But if you want to know the exact positions of the same number of atoms in a square crystal all you need to communicate is the position of one corner and the orientation. This is because the crystal has a regular non-random structure. Its entropy is very low, and the information communicated by sending the position of each and every atom is redundant and unnecessary, communicating little that was not already known.

More generally, if I already know the next bit is going to be a 1, then you have communicated no information when you tell me the next bit is 1. The information content is 0 bits and the entropy is 0 bits.
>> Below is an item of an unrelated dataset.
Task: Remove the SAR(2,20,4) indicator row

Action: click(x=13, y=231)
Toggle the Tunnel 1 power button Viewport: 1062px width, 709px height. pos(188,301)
But if I have no idea whether the next bit will be 1 or 0 and you tell me it is 1, then the information content and the entropy is 1 bit.

If you're communicating the letters of words then the probability of the next letter depends upon the previous letter. If the previous letter is "b" and there are 9 letters that can follow "b", then I have a 1/9 chance of guessing the next letter, and so the entropy is high and the amount of information communicated is high when I receive the next letter.

Or say the previous letter was "z" and there are only 6 letters that can follow "z", then I have a 1/6 chance of guessing the next letter, and so the entropy is lower and the amount of information communicated is lower when I receive the next letter

But if the previous letter is "q" then there is only one letter that can follow "q", and I have a 1/1 chance of guessing that next letter correctly. The entropy is 0 and the amount of information communicated when I receive "u" as the next letter is also 0.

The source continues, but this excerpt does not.